Mirarab also has worked as a composer for stage and film music. In April 2025, his music for Romabaron – No Z***** Baron, a free interpretation of Johann Strauss’s operetta The Gypsy Baron was performed at Tanzquartier Wien.

== Recognition and awards ==

- Austrian World Music Awards 2015, finalist with his Mahan Mirarab Band

- Austrian Jazz Award 2025, Live Act 2025, 3rd winner

== Discography ==

=== with his trio formations ===
- Persian Side of Jazz, 2010
- Choub, 2013
- Dar Lahze, 2014
- Derakht, 2017
- Say Your Most Beautiful Word, 2022

=== with Kian Soltani, Golnar Shahyar and Lars Danielsson ===
- Unspoken, ACT Music, 2026

== Reception ==
Mirarab has been described by Austrian public radio OE1 to have embarked on “a sound expedition that presents a colourful mixture of rhythms and harmonies, as well as a rich musical vocabulary and profound knowledge of various musical styles.“ Commenting on Mirarab’s music for a concert in Brussels, the Austrian Cultural Forum wrote: “He represents a generation of young musicians with a migrant background in Europe who are changing the sound boundaries in the music industry.“

In May 2011, All About Jazz magazine remarked "Mirarab's enigmatic, transcendent guitar playing, fusing Middle Eastern textures with traditional jazz rhythms".
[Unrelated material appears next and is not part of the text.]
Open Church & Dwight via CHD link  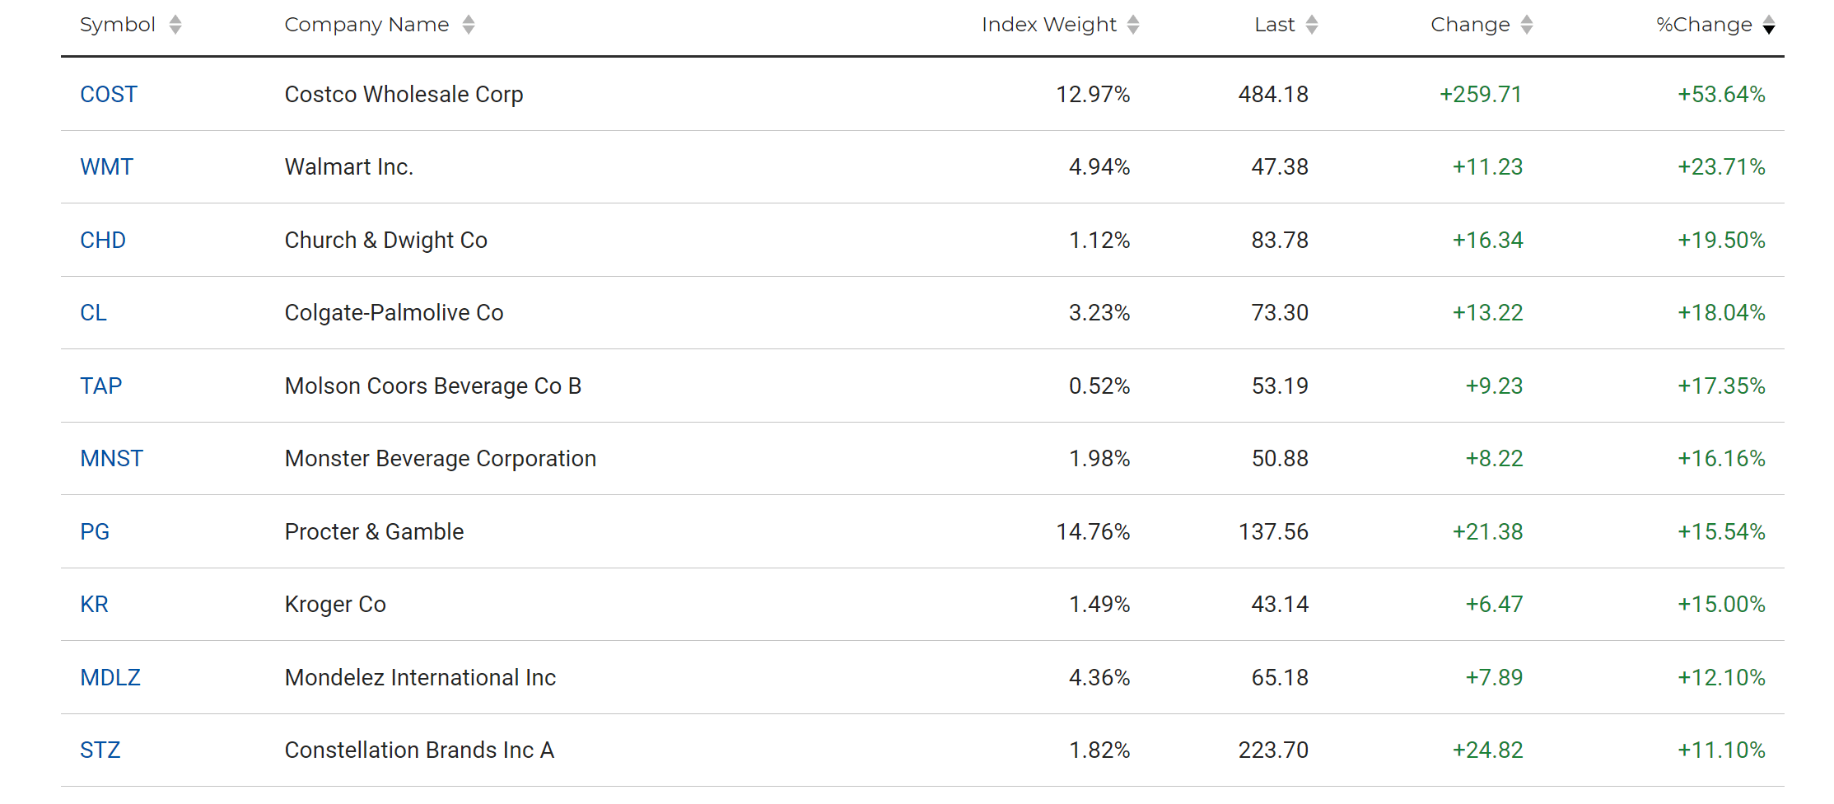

On the release of his 2026 album Unspoken, where he was accompanied by Kian Soltani, Golnar Shahyar and Lars Danielsson, World Music Central noted an influence by Austrian jazz fusion composer Joe Zawinul, and called the tune Jina a memory of the killing of Jina Mahsa Amini in Iran. On 13 June 2026, Austrian public radio broadcast an interview with Mirarab, speaking about his latest album, his life and career.